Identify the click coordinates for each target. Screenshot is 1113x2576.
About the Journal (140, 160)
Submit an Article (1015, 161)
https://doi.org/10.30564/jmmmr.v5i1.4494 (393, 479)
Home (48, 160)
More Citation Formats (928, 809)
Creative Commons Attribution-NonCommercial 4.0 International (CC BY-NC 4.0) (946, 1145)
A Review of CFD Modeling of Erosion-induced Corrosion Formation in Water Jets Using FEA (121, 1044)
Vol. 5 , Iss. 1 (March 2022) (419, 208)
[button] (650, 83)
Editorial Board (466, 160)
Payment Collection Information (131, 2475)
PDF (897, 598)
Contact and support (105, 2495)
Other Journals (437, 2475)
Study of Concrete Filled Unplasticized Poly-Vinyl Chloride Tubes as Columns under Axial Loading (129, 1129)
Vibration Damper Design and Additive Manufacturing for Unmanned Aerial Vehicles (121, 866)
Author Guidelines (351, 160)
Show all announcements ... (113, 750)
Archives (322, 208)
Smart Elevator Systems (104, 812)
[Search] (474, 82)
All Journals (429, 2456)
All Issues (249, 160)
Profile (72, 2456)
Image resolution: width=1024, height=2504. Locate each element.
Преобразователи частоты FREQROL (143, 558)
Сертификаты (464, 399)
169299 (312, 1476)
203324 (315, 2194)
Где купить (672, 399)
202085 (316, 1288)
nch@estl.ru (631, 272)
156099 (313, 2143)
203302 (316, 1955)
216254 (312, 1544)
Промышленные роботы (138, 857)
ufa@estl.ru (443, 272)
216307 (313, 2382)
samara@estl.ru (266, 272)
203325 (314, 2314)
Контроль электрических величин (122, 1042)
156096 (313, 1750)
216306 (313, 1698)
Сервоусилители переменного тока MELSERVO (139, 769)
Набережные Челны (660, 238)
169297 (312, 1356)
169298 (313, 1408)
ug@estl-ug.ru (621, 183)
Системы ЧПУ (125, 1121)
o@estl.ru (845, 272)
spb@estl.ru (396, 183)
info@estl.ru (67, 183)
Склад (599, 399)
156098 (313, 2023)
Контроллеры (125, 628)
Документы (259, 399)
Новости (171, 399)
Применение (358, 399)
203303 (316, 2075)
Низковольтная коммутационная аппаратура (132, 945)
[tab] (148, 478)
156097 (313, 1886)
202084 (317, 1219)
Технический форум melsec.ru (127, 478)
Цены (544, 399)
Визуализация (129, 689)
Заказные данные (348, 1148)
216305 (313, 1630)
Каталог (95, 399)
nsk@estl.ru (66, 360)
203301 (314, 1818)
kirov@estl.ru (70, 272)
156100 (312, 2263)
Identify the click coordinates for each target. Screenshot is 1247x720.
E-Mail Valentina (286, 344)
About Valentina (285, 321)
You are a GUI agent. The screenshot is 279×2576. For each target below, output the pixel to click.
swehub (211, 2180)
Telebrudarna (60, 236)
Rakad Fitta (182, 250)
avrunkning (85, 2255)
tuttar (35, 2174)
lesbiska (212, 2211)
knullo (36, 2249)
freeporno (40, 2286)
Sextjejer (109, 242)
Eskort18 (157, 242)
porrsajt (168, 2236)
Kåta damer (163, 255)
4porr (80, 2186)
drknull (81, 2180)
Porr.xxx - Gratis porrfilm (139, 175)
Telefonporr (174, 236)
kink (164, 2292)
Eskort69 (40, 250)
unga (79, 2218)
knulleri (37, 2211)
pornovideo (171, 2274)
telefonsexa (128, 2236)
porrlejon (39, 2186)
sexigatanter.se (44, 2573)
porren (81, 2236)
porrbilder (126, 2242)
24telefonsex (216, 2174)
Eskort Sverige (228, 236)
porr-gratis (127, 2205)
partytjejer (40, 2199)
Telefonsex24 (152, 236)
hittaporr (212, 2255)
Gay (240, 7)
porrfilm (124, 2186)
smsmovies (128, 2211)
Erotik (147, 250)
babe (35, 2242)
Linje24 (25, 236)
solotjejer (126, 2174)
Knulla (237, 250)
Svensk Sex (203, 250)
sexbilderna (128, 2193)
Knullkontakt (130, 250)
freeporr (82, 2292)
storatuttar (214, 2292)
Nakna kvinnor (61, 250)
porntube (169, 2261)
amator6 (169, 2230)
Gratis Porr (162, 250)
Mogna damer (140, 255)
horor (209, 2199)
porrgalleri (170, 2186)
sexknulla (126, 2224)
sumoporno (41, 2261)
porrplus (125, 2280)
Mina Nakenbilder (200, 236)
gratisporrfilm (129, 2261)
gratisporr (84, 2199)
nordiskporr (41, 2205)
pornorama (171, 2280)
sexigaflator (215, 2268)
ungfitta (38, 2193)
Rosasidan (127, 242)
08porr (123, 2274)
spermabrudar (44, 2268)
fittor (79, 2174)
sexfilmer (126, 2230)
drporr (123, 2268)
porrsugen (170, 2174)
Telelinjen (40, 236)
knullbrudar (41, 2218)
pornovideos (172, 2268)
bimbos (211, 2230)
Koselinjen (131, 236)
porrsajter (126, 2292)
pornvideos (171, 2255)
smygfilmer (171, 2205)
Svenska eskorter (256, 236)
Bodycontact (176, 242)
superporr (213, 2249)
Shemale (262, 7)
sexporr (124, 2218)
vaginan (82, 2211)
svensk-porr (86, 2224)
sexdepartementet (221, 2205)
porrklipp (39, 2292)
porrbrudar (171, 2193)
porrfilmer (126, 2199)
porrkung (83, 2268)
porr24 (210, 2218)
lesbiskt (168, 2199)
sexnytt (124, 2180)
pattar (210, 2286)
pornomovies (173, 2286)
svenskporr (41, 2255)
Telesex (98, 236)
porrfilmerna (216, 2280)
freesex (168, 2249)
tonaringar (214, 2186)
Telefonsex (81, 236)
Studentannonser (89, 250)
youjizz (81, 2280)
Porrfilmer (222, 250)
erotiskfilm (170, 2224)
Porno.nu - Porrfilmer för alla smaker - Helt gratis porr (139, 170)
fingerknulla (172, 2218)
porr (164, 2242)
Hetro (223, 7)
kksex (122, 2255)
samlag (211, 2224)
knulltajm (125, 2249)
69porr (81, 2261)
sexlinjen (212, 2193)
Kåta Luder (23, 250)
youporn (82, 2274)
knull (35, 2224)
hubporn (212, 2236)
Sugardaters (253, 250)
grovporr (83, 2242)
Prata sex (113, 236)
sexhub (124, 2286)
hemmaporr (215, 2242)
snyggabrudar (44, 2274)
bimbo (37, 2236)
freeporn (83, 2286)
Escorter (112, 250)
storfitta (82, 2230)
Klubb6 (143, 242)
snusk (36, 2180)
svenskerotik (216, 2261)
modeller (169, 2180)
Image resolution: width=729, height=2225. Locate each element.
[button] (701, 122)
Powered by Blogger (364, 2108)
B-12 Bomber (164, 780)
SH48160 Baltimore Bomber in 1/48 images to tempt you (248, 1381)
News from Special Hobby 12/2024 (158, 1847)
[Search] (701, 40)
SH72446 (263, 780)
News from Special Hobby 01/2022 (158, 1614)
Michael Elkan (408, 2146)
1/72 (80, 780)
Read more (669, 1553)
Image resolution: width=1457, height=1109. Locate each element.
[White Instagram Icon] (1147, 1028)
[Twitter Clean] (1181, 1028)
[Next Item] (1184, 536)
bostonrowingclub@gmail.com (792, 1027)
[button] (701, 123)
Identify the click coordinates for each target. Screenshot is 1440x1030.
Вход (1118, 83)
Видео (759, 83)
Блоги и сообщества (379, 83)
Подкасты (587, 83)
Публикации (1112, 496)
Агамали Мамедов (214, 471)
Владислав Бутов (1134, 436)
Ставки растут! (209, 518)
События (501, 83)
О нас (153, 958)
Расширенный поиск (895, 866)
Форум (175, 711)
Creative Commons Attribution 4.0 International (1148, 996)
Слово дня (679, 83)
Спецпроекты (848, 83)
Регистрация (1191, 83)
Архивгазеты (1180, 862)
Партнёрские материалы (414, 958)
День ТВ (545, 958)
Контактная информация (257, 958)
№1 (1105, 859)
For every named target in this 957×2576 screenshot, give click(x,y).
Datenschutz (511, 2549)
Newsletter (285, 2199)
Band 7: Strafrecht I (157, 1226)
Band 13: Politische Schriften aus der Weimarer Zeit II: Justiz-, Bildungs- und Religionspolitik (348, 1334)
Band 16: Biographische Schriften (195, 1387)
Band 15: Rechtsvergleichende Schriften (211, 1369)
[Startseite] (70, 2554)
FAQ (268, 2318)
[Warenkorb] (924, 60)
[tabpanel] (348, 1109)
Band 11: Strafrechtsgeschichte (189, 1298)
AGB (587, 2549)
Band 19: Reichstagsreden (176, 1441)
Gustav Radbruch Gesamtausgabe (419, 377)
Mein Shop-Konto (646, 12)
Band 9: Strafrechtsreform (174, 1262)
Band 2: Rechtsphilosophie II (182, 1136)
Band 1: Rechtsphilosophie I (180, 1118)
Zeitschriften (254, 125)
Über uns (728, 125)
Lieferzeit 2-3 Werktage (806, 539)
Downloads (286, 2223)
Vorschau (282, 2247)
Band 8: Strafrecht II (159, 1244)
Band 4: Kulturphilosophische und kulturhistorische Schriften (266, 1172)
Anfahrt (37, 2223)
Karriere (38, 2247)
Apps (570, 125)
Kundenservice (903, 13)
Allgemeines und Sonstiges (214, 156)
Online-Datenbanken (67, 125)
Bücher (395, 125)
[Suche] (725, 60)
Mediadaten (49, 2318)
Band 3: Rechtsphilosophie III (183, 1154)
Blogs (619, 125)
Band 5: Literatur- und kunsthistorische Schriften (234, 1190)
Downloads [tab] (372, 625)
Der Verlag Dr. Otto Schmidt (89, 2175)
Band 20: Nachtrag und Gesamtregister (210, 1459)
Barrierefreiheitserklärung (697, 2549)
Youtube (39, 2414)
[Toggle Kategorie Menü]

════════════════════

Instructions to follow. Can you repeat the rows from the very first line up to and including the line with "Other Journals (437, 2475)", swapping "Editorial Board" for "Editorial Team" and changing nothing else?

Correct answer.
Identify the click coordinates for each target. Screenshot is 1113x2576.
About the Journal (140, 160)
Submit an Article (1015, 161)
https://doi.org/10.30564/jmmmr.v5i1.4494 (393, 479)
Home (48, 160)
More Citation Formats (928, 809)
Creative Commons Attribution-NonCommercial 4.0 International (CC BY-NC 4.0) (946, 1145)
A Review of CFD Modeling of Erosion-induced Corrosion Formation in Water Jets Using FEA (121, 1044)
Vol. 5 , Iss. 1 (March 2022) (419, 208)
[button] (650, 83)
Editorial Team (466, 160)
Payment Collection Information (131, 2475)
PDF (897, 598)
Contact and support (105, 2495)
Other Journals (437, 2475)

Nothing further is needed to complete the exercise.